▶ Written instruction: Can you copy the material from the line with "Select the Services gear icon tab" to the line with "Action: point(1983,96)", both included, with every line reproduced precisely?
------ Raw records
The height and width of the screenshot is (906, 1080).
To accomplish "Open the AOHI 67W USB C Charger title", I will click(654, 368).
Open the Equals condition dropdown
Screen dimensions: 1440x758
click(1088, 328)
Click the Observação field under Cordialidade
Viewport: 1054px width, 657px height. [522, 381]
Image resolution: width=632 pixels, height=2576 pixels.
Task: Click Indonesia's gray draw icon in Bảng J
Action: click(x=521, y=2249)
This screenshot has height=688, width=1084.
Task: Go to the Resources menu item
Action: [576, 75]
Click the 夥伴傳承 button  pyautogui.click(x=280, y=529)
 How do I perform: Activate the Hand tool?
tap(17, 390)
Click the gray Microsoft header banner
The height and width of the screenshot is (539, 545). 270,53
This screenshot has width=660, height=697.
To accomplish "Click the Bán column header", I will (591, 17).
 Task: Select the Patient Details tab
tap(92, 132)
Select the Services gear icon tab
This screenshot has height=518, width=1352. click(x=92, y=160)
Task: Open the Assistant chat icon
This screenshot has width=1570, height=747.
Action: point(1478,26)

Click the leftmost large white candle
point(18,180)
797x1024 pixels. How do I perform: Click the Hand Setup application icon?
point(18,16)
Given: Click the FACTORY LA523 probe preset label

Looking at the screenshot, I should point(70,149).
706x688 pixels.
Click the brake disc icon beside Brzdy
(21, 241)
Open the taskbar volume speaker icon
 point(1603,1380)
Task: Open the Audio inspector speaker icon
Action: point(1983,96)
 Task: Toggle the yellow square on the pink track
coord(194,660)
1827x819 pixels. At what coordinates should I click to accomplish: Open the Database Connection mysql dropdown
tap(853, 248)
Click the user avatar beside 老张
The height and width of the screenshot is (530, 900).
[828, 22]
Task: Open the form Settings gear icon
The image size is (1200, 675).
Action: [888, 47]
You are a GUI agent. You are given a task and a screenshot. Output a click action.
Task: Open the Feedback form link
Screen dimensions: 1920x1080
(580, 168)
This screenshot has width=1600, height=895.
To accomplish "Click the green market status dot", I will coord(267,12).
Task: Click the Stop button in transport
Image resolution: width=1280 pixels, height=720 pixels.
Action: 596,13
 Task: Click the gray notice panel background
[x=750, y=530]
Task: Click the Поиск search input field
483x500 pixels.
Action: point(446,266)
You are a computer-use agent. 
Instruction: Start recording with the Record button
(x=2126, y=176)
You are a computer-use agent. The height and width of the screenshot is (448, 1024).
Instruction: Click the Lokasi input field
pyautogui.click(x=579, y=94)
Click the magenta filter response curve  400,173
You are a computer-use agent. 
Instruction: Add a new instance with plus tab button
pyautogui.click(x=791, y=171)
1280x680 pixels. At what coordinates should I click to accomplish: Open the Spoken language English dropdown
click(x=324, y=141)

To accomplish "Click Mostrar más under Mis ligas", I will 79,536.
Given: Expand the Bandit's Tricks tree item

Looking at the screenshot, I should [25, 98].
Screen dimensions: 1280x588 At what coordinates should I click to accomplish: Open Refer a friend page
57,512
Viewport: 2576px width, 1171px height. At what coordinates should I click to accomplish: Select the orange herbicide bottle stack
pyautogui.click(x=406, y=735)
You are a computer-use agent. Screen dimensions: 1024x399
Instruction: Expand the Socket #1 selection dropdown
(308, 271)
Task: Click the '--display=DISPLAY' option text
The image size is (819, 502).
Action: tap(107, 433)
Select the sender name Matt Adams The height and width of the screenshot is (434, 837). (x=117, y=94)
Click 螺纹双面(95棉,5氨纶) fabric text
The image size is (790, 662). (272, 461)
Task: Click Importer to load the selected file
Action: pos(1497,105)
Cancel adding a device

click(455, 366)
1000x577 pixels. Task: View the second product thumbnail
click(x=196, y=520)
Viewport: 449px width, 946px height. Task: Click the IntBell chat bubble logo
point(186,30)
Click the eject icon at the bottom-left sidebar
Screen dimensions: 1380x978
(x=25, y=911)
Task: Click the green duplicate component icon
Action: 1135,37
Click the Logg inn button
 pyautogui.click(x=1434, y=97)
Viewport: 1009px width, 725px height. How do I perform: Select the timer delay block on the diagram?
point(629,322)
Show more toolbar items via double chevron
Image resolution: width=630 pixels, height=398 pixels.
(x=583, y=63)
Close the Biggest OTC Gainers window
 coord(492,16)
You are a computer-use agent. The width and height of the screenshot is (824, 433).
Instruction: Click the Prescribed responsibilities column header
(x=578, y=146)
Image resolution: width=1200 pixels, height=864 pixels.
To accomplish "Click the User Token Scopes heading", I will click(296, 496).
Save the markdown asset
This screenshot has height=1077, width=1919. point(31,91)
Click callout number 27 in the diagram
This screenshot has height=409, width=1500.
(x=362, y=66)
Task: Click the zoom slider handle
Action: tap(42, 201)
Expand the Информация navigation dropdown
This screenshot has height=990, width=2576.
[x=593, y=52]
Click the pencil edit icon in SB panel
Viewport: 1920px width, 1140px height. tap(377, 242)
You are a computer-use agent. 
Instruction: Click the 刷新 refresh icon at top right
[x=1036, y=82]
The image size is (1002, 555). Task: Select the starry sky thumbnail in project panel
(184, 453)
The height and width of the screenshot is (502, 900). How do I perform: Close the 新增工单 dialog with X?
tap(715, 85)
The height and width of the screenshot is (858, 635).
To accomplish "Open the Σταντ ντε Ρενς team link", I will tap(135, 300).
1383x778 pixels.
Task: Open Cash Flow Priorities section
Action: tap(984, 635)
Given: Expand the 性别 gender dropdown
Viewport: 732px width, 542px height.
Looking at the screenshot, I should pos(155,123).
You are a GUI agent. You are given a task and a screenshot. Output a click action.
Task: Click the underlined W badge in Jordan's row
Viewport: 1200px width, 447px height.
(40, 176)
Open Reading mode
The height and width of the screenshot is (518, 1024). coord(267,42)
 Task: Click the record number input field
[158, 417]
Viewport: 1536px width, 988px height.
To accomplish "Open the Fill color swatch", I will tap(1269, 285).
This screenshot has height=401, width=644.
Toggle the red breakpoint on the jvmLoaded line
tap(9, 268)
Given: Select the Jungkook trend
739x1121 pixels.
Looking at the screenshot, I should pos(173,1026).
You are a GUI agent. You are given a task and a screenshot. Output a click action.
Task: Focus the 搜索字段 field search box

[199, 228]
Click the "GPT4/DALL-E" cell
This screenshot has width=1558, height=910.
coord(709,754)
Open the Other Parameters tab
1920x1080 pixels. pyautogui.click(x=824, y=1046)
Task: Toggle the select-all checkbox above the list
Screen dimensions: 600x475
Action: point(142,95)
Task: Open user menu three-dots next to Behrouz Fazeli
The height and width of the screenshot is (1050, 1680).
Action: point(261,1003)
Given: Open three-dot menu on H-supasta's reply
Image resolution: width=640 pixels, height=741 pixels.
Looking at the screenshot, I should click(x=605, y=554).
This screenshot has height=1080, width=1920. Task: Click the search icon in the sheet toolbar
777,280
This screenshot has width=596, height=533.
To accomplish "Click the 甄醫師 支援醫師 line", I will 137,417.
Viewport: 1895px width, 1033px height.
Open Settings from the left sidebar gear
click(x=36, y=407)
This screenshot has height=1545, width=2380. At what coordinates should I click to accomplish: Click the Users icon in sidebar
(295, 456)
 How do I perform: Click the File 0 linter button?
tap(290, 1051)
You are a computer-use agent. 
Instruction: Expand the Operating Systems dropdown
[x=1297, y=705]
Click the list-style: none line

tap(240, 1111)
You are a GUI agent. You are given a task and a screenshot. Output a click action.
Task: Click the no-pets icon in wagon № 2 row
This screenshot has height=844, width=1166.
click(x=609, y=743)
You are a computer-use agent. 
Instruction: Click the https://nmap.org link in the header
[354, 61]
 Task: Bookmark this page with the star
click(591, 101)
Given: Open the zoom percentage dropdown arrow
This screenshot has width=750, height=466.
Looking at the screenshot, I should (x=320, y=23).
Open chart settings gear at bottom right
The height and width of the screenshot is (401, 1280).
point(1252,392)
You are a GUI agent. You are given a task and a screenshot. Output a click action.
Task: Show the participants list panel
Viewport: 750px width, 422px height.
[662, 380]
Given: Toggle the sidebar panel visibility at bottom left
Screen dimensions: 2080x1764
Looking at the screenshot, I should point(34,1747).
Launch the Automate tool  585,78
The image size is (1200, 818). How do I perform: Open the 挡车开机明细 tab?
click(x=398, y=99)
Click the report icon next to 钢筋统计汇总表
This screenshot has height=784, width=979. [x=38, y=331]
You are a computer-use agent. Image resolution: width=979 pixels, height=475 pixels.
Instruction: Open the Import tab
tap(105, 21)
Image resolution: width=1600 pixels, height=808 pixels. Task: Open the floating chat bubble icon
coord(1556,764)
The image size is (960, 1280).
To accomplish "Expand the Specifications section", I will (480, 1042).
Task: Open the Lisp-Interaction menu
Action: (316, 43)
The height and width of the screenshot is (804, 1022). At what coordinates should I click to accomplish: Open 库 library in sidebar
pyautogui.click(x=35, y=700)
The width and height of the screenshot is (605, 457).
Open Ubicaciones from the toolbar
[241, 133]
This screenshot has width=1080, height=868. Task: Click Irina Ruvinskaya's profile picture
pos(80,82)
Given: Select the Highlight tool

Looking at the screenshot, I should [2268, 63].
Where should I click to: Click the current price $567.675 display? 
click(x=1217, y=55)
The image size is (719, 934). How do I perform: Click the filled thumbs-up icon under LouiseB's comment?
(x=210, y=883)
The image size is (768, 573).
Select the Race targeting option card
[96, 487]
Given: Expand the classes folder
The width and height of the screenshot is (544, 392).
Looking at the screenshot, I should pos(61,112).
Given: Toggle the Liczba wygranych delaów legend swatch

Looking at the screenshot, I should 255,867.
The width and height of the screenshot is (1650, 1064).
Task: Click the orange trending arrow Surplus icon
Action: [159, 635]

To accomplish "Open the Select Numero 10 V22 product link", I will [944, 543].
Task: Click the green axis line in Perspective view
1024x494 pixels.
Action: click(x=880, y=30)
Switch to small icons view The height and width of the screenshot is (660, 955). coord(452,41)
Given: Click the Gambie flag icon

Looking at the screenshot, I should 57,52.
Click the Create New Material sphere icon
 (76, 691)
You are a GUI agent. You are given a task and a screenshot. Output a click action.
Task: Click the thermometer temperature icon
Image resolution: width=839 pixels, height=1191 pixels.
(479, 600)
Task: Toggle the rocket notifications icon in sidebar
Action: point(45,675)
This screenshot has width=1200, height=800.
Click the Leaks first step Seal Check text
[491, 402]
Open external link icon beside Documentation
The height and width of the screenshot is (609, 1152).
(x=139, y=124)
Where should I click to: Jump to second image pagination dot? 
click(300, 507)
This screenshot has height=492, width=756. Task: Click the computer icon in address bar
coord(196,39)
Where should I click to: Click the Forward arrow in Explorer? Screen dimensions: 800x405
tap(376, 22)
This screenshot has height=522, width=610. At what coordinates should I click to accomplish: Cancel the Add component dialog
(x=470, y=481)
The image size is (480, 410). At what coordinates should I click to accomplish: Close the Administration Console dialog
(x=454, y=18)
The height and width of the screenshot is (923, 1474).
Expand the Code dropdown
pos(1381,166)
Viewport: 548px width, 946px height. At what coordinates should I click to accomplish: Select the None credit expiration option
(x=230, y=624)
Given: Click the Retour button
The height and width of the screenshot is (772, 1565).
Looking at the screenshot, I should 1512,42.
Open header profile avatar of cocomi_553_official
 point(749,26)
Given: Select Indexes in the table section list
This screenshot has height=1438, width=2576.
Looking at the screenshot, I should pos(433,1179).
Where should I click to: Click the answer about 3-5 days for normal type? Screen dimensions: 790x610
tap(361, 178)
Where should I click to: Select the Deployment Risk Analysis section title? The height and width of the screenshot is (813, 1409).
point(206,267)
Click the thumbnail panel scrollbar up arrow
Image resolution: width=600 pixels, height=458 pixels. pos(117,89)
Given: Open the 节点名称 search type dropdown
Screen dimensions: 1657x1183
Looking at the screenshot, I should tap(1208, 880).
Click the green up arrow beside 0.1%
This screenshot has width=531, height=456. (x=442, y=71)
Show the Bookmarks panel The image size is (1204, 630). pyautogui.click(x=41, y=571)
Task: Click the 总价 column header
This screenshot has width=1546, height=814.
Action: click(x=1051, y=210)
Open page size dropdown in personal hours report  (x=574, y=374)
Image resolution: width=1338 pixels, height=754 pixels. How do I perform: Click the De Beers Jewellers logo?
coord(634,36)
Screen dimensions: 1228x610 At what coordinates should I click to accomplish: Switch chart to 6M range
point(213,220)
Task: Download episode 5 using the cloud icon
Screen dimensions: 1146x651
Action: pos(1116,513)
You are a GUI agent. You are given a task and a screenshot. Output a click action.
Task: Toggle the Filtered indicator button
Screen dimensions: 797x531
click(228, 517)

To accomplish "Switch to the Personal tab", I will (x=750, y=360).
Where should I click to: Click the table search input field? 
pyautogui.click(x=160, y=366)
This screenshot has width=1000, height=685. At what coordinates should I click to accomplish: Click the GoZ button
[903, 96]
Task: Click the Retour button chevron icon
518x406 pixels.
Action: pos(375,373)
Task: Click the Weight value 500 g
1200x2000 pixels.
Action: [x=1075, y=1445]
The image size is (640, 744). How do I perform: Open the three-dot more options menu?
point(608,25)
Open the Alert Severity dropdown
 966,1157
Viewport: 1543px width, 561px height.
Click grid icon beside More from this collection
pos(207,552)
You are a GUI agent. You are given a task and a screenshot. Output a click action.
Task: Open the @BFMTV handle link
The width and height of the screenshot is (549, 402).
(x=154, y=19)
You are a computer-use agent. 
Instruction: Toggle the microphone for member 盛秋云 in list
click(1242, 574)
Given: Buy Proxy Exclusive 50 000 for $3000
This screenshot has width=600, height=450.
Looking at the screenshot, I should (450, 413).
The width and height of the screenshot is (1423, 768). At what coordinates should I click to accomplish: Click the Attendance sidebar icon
------------
▶ Result for this task:
Select the Services gear icon tab
This screenshot has height=518, width=1352. click(x=92, y=160)
Task: Open the Assistant chat icon
This screenshot has width=1570, height=747.
Action: point(1478,26)

Click the leftmost large white candle
point(18,180)
797x1024 pixels. How do I perform: Click the Hand Setup application icon?
point(18,16)
Given: Click the FACTORY LA523 probe preset label

Looking at the screenshot, I should point(70,149).
706x688 pixels.
Click the brake disc icon beside Brzdy
(21, 241)
Open the taskbar volume speaker icon
 point(1603,1380)
Task: Open the Audio inspector speaker icon
Action: point(1983,96)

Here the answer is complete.